▸ Page text:
========================================================================

Post-suburban (polycentric) regions (PSRs) instead of intra-urban PRs formed through regional urbanisation and the emergence of sub-centres in urban regions in post-industrial countries. The term ‘polycentric’ is explicitly bracketed, as these new (sub-)centres have to integrate into the formerly core-dominated region and find their functional role (in terms of division of labour, specialisation, networking, etc). Though this sub-concept would also work without even using the term ‘polycentric’, the related strand of literature frequently refers to ‘polycentricity’ (Anas et al., 1998; Krehl, 2016). We therefore propose including the word.
Key perspectives on polycentricity on a regional scale
With regard to the key substantive-conceptual perspectives on polycentricity at a regional scale, three or four essential facets of polycentricity in PRs coalesce in the literature (Figure 1). Moreover, some first summary presentations of the substantive dimensions of the concept can be found, for example in Lambregts (2009: 10ff.), Burger and Meijers (2012) and Münter et al. (2016). The first two dimensions concern the analytical description of polycentricity as a spatial outcome. There is consensus in the scholarly debate that this static description of spatial structures can essentially be broken down into (a) a morphological perspective, conceptualising PRs as spaces with several centres of similar importance, and (b) a functional-relational perspective focusing on the relations, interactions and synergies between different-sized centres within a region. Münter et al. (2016) have added a third symbolic perspective addressing the internal and external perception of PRs. By contrast, the fourth perspective (d) of polycentricity is political-normative in nature, referring to the securing or creation of polycentric spatial structures as a planning strategy, as well as to the institutional arrangements within PRs.

Polycentric regions – a multi-dimensional typology.

========================================================================

▸ Data supplied:
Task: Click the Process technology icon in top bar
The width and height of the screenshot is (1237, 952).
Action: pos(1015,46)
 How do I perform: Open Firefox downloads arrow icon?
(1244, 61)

========================================================================

▸ Brief 1:
Rewrite everything in the listing from the line containing "How do I perform: Open" down to the end of the listing, requests included, and shift each coordinate by adding 106 to every number.
▸ Brief 2:
Extend the text on polycentric regions beyond its final line.
The text on polycentric regions and the listing are separate material.

▸ Written reply 1:
 How do I perform: Open Firefox downloads arrow icon?
(1350, 167)

▸ Written reply 2:
In addition, each of the four key perspectives can be viewed both statically (spatial outcome) and dynamically (spatial development process), that is, one can focus either on the observable (static) structures or on the (dynamic) reconfiguration of hierarchies within regions (see e.g. Champion, 2001; Giffinger and Suitner, 2014). Reconfigurations take place for very different reasons, ranging from demographic factors (population growth or suburbanisation) or a redistribution of economic forces within the region, via infrastructural aspects (e.g. changes in accessibility), to technological factors (e.g. a reduction in relational distances thanks to ICT) (Hall and Pain, 2006; Lambregts, 2009).
Combining the four material perspectives on polycentricity, the two modes of formation developed in the previous section and the static versus dynamic focus results in a 4 × 2 × 2 matrix of possible dimensions for conceptualising PRs (see Figure 1). The aim of this conceptual typology is to help researchers and planners position themselves with respect to which ‘building block(s)’ of the concept they take up in both spatial research and planning practice.
We now attempt to explain these four key dimensions of polycentricity both from a static and a dynamic perspective based on a critical review of the comprehensive body of literature on this topic. In addition, we will illustrate and substantiate our theoretical-conceptual remarks using empirical examples drawn from the Rhine-Ruhr region as an example of a PUR, and from the Munich region as an example for a PSR.
Key dimensions (a): Spatial outcome – the morphological perspective
The main research questions that are evident on PRs from a morphological perspective can be summarised as follows: Which centres characterise a region’s polycentric spatial structure? How have the functions of existing centres changed over time, and have new centralities for certain functions emerged?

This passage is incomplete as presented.